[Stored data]
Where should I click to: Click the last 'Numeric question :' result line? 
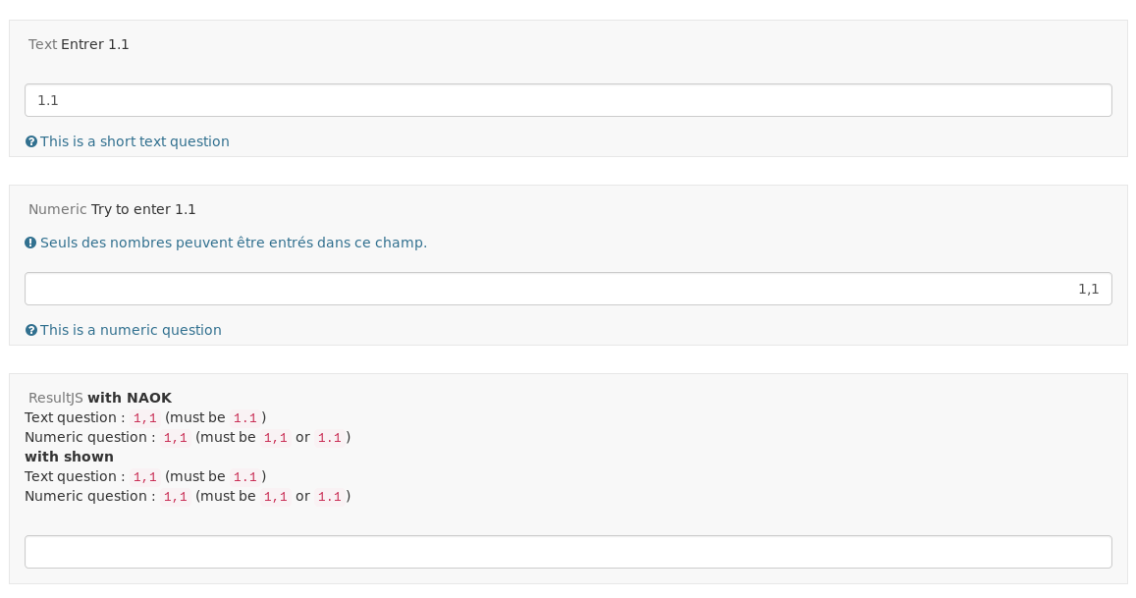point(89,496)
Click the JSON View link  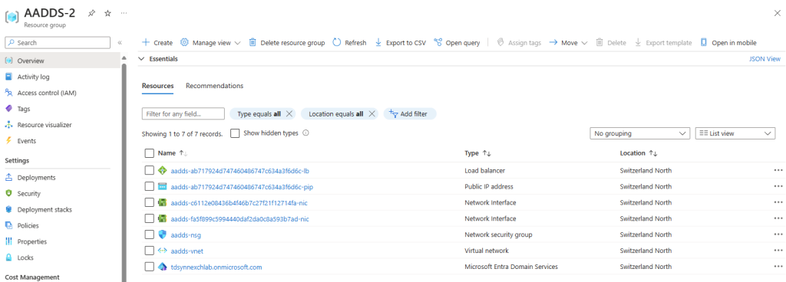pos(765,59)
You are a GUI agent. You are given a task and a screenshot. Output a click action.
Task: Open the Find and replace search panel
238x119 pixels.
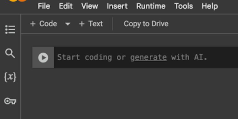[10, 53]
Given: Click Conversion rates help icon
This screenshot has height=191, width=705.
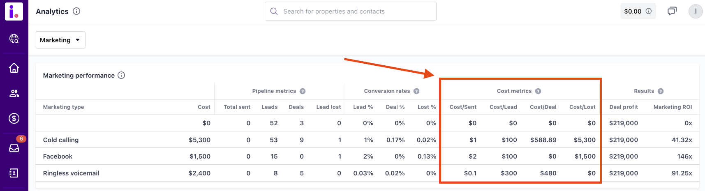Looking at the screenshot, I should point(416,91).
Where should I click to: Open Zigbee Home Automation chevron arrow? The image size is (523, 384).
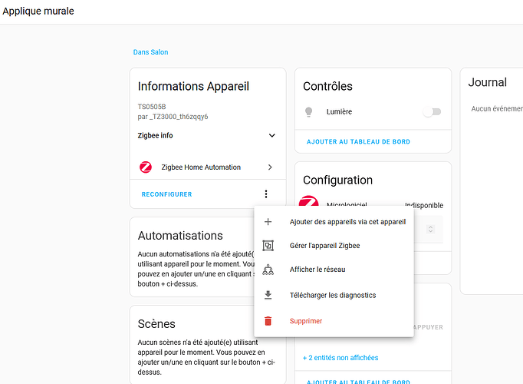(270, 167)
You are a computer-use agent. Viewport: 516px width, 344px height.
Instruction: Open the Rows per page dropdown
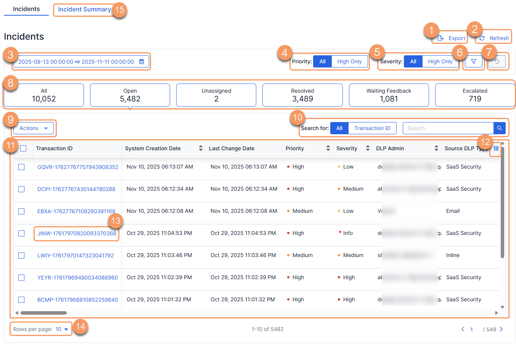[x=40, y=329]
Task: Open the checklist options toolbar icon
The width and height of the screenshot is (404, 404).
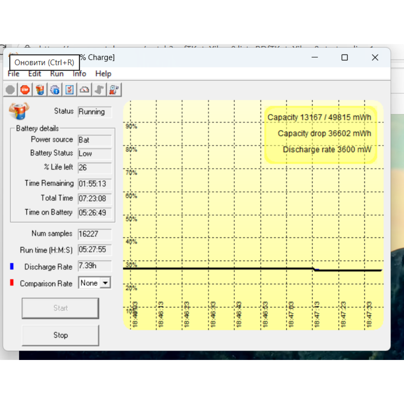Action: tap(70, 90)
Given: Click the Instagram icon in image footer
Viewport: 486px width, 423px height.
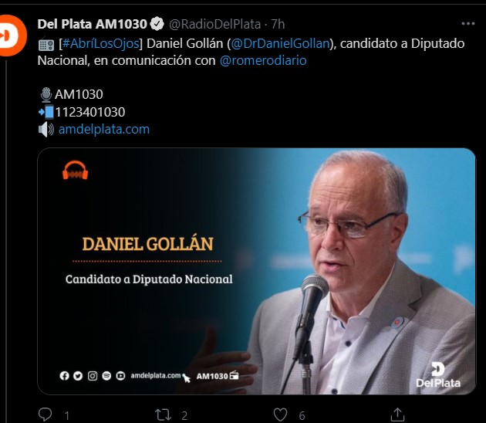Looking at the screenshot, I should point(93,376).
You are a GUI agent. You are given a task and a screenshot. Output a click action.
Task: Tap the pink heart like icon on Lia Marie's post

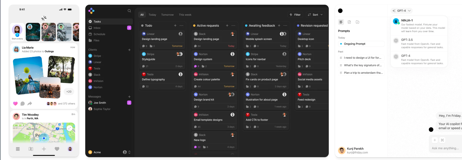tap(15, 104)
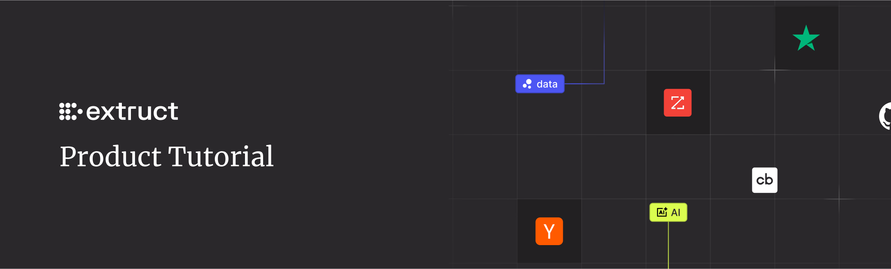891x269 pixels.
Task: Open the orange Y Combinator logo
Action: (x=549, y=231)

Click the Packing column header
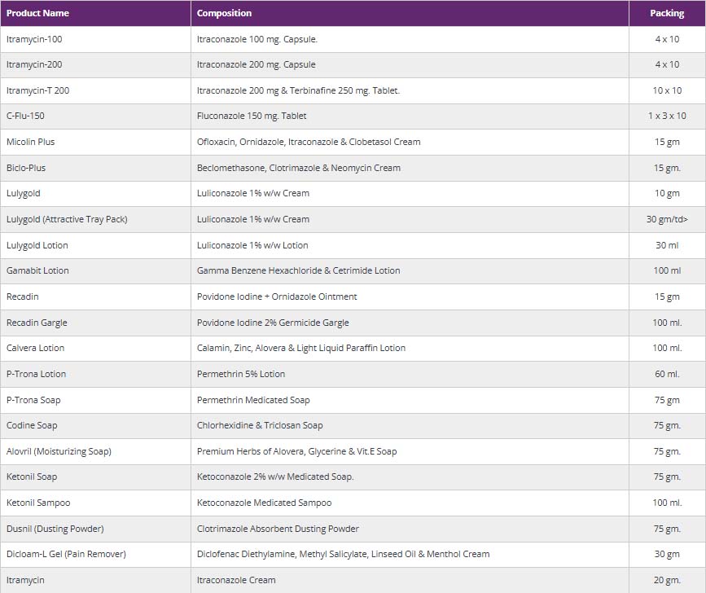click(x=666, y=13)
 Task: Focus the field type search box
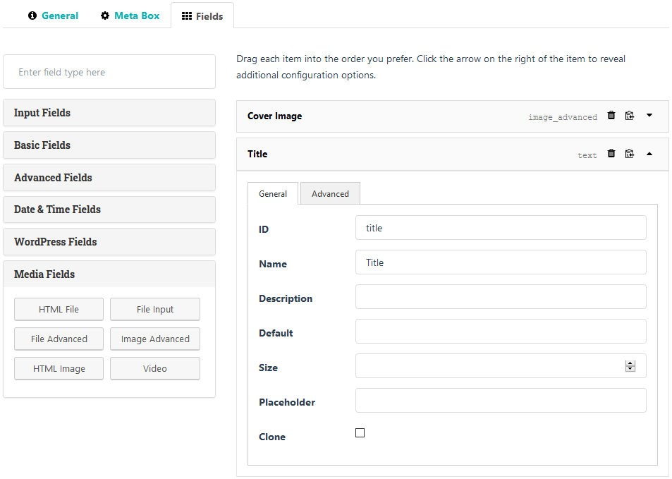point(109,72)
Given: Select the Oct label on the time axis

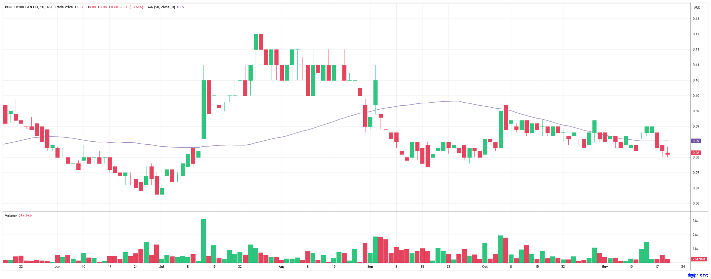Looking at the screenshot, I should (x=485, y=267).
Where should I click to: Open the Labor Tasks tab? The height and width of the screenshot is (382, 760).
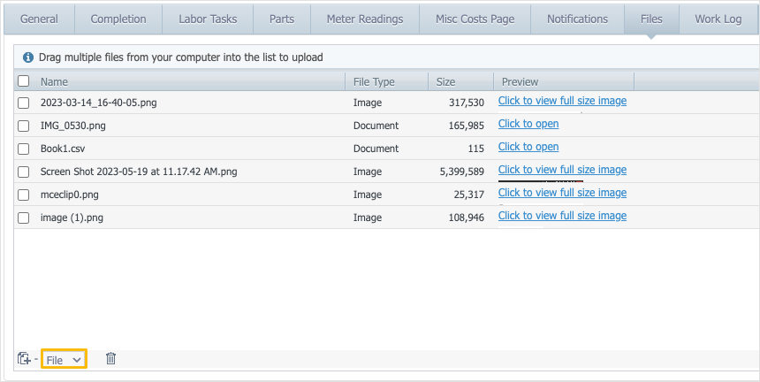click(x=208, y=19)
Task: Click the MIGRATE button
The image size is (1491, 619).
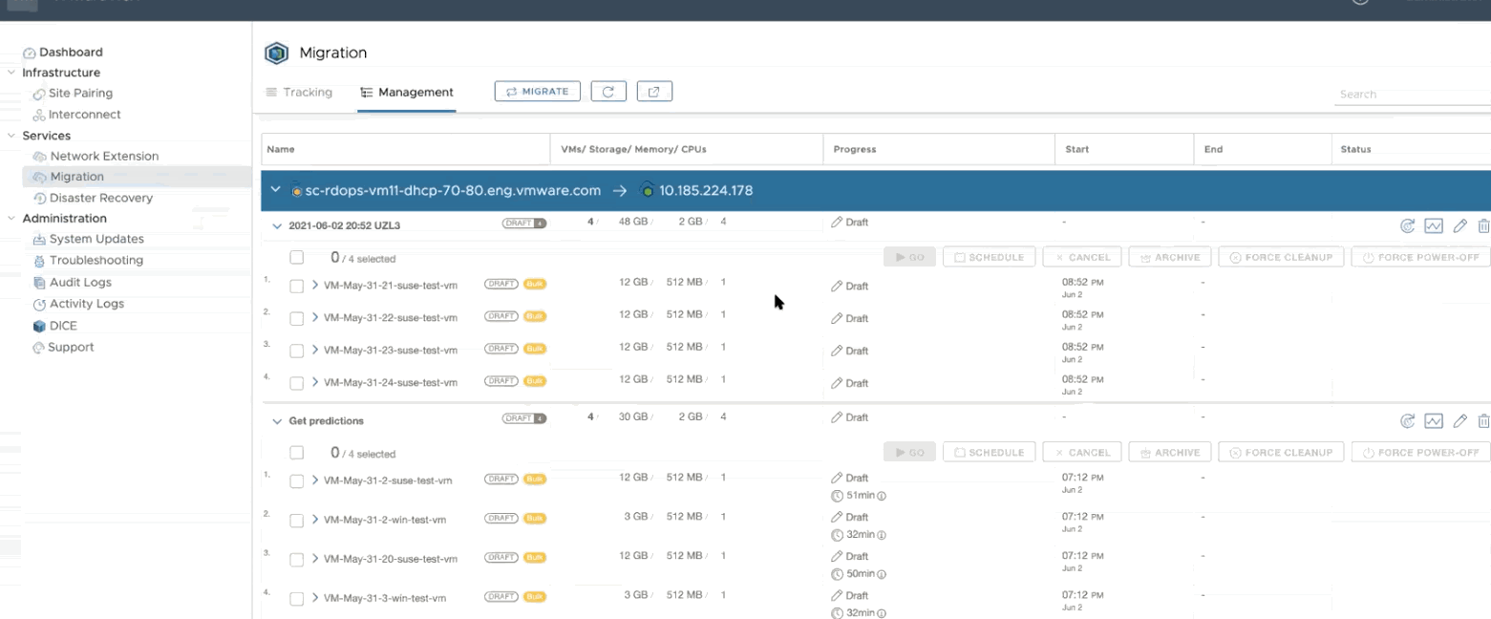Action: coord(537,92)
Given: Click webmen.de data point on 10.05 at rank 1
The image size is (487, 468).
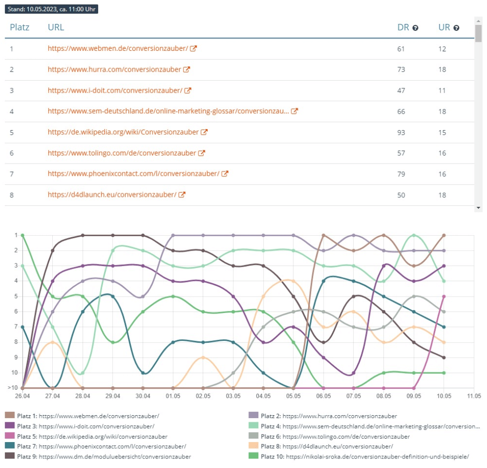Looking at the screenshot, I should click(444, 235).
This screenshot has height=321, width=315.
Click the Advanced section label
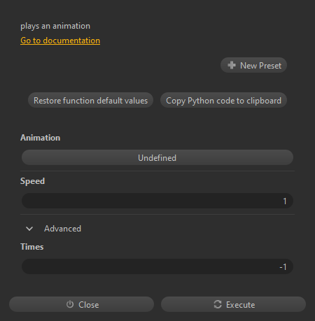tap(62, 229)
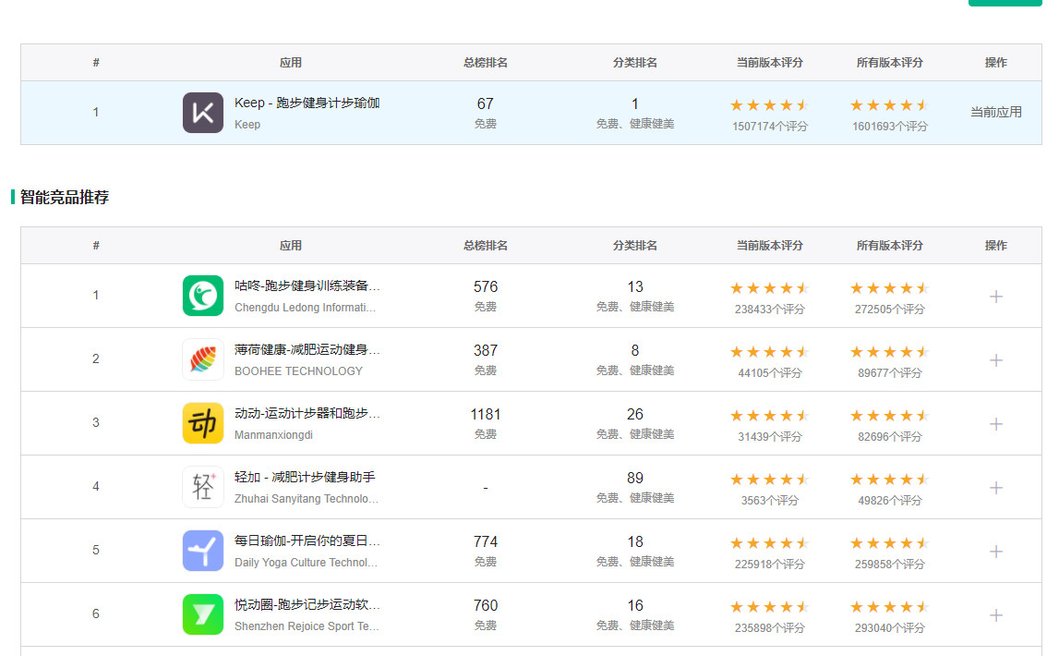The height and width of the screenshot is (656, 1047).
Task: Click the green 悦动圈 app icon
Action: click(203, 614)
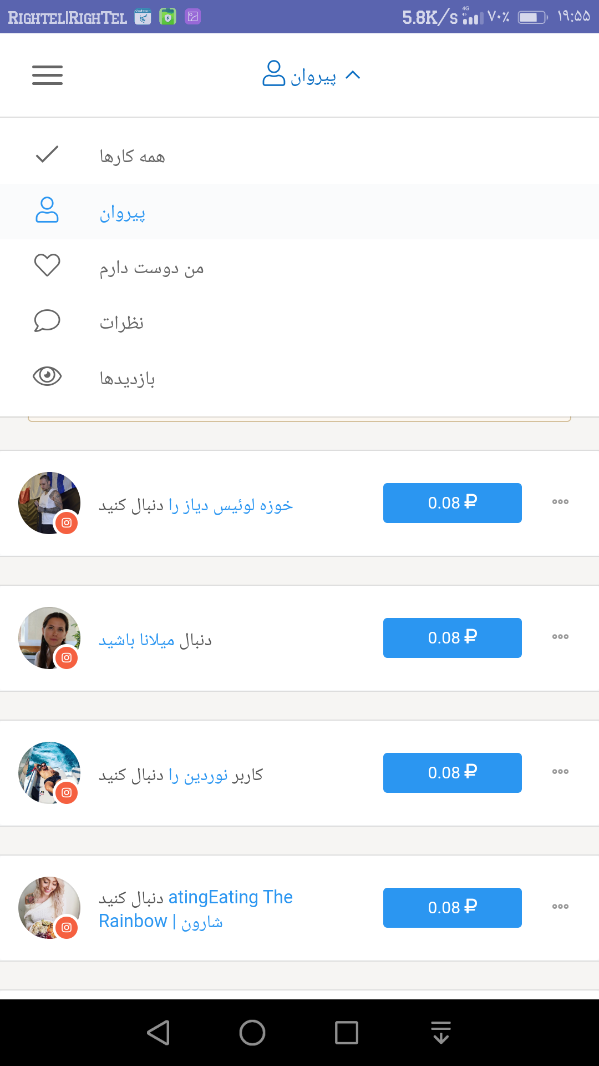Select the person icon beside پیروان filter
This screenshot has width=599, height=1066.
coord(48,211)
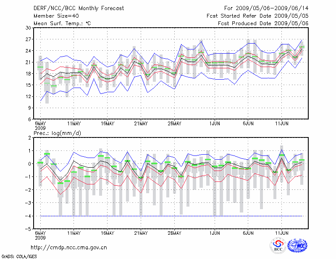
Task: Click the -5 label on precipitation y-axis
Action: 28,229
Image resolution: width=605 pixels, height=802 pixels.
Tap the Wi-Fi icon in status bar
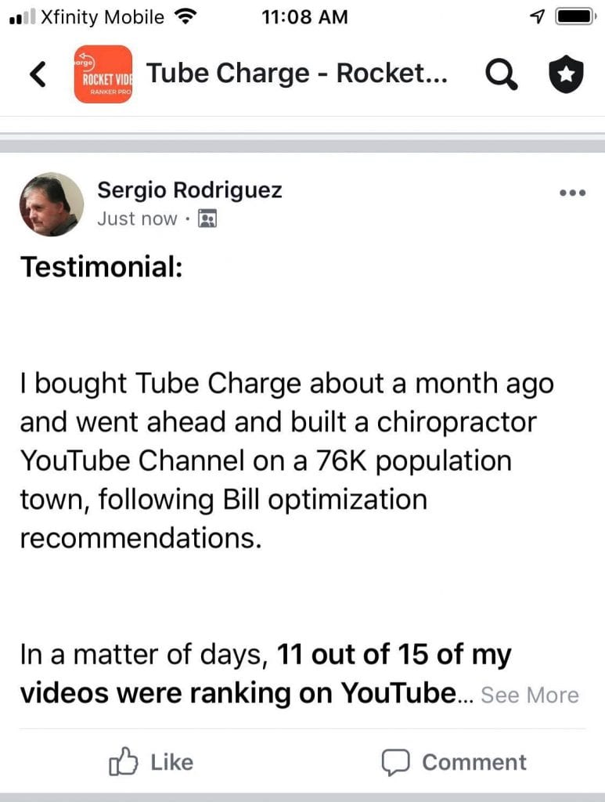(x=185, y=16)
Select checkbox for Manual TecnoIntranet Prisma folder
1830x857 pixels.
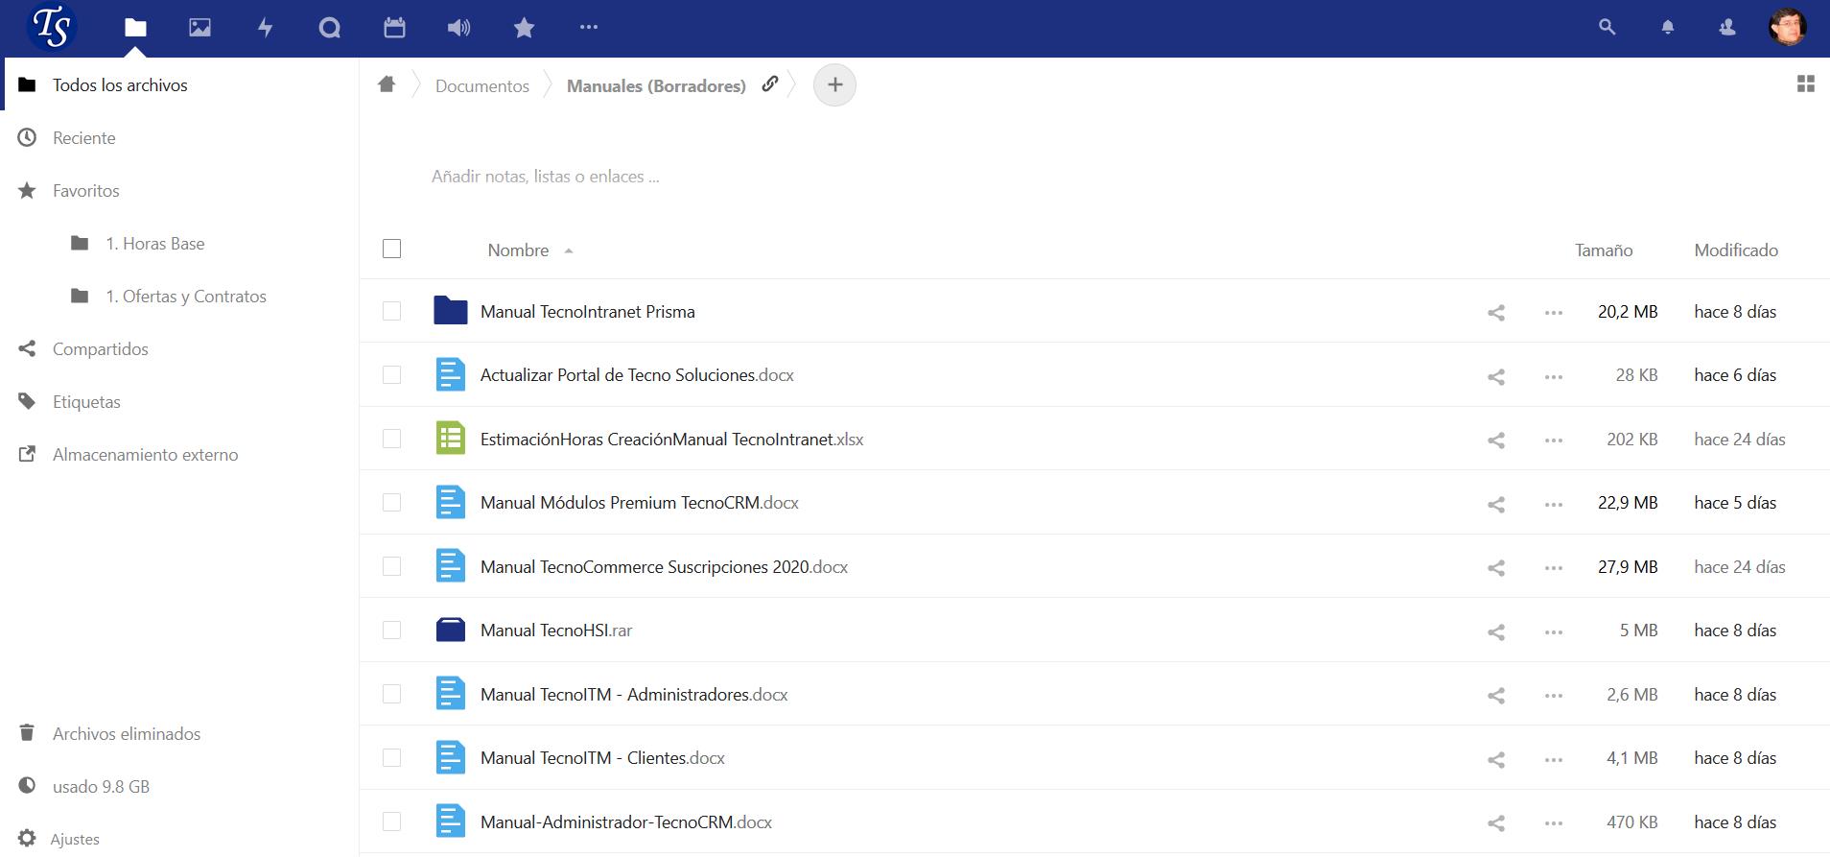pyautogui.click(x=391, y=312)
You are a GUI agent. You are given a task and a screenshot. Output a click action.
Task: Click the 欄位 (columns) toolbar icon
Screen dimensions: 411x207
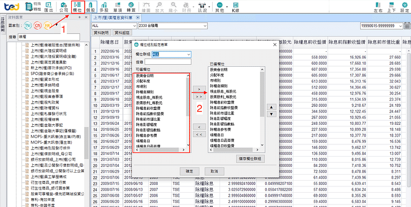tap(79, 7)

#### Assigned task:
For this exercise, copy every line of the data that holds "toolbar".

#### Solution to this exercise:
Task: Open the checklist options toolbar icon
Task: Click the 欄位 (columns) toolbar icon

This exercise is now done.